Ralph went to country school (Grant #9) until he was in sixth grade. “When I was in in country school, they graded me on the curve. But I was the only kid in my class, so that meant I was always the best and the worst.”
Ralph was the youngest member of the family and, when he graduated from high school, his father was already 65 years old and had a bad hip. “So I started farming. Growing up, we milked Shorthorn cows for cream, we had hogs, and fed a few cattle and calves out. We had 300 laying hens in the chicken house.” He's been running a combine since he was 15 years old. “My dad had a pull type. I ran that until I burned it up around the time I graduated high school. Then Dad said, ‘If you want to combine, you go get your own.’ I bought a little 101 International combine without a cab. It had a 2-row corn head and just a 10-foot head for soybeans. In that first year, I finished combining corn on the 23rd of December, without a cab. I had two pairs of coveralls on. I froze my butt off out there.” However, with the help of two uncles and a cousin, he custom-combined so many acres at $5 an acre that he paid off the $1,850 loan the first year. “But that was the biggest mistake that ever happened to me, because I got this dream that I could make money doing custom work. But it never did really pan out,” he laughed.
Life's Too Short To Be Too Serious
“When I started farming, I still had stock cows, and I raised hogs. At one time, I was up to 120 sows.” He sold his hogs in the 1990s when the market went south. He fed hogs for someone else for a while, hauled feed and worked in construction. Finally, he got a job with Concrete Products of Sioux City, where he worked for 25 years while still growing corn and soybeans.
Ralph met Charlene (a/k/a Charley) when they were both with friends riding the loop in Sioux City. “We asked the girls if they wanted to ride around together, and they jumped in the car with us.
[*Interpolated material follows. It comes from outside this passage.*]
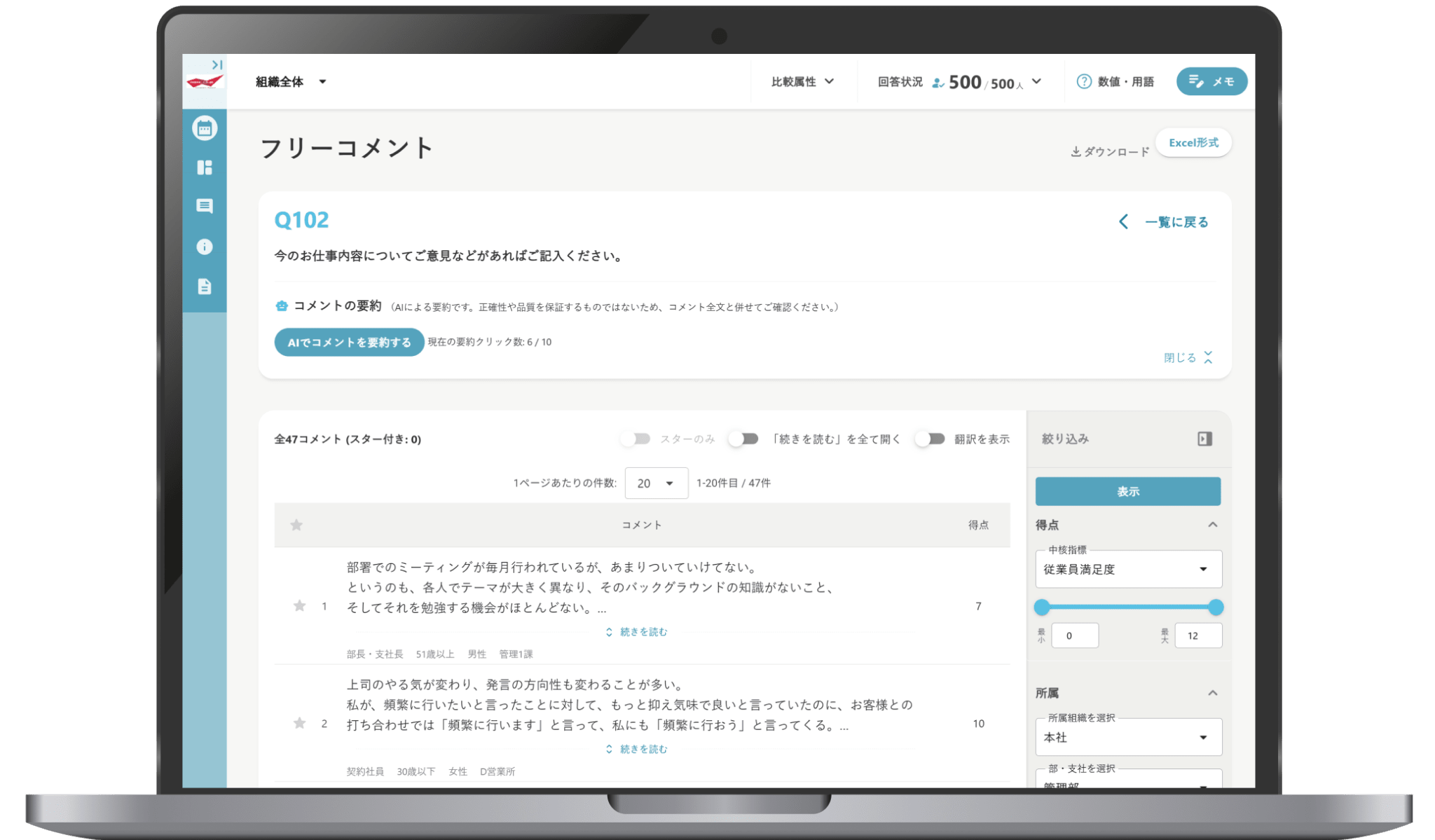1435x840 pixels.
Task: Click the 最小 score input field
Action: (x=1075, y=635)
We rode the loop and grabbed something to eat. And the rest is history,” said Ralph.
When they got married in 1973, Ralph and Charley moved into the farmhouse and his parents moved to town. Charley had her own ceramic shop for a while, then worked at Fareway in Le Mars for about 20 years. They have two daughters. Becky has a degree in computer graphics and works at the Wells Enterprises corporate office. She and her husband, Levi Kinney, live in Le Mars and have one adult daughter, Naomi. Levi formerly worked as a truck driver and dispatcher. Ralph and Charley's daughter, Danielle ('Dani') has a degree in computer engineering and electrical engineering and works at Daktronics. She and her husband, Mike Scheff, live in Brookings, South Dakota, where he works for Larsen Door. They have two sons, Jonathon, 14, and Zack, 12.
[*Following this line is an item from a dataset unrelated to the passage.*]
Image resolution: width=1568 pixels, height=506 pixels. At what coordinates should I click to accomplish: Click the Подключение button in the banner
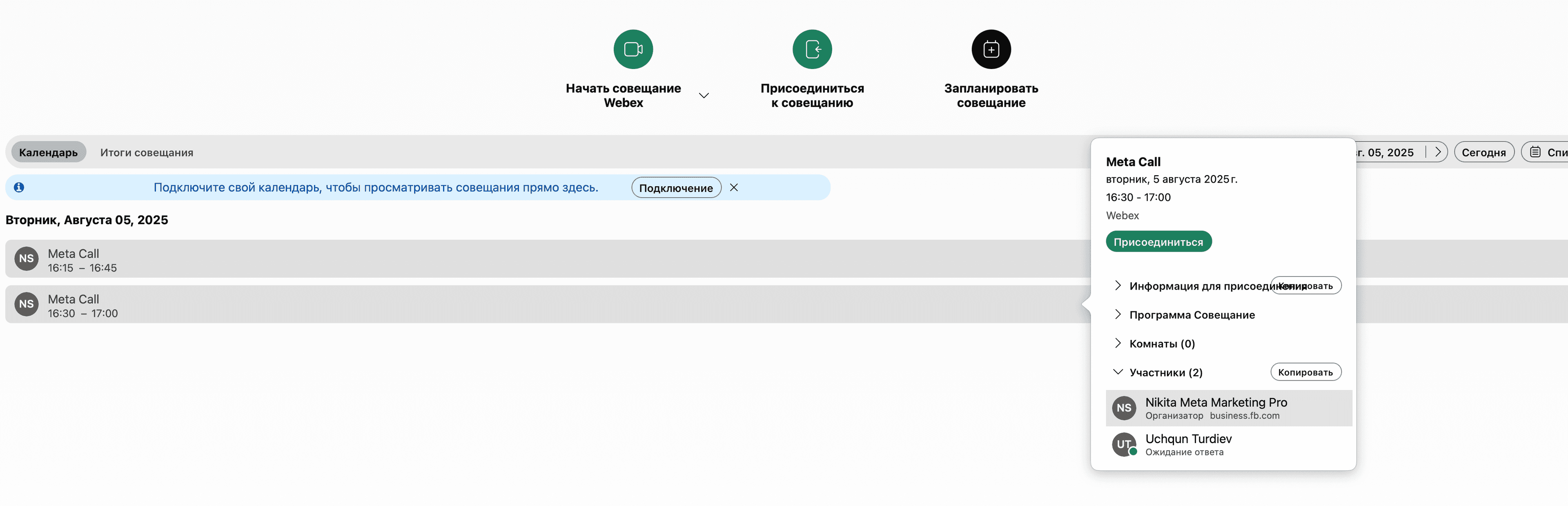[x=676, y=188]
Charley absented herself from the interview process, but her fun outlook on life is reflected in her enjoyment of two Ford Mustangs convertibles, which serve as the couple’s equivalent of a lake home. They spend a lot of time with friends driving the Mustangs. Humorous signs hanging in her kitchen also demonstrate her upbeat view of life: “My husband needs new glasses. He still can’t see things my way;” “My house was clean yesterday. Sorry you missed it;” “There’s no place like home – except Grandma’s;” and “Worry is a waste of imagination.” Ralph’s philosophy on life synchronizes perfectly: “Life is way too short to be too serious.”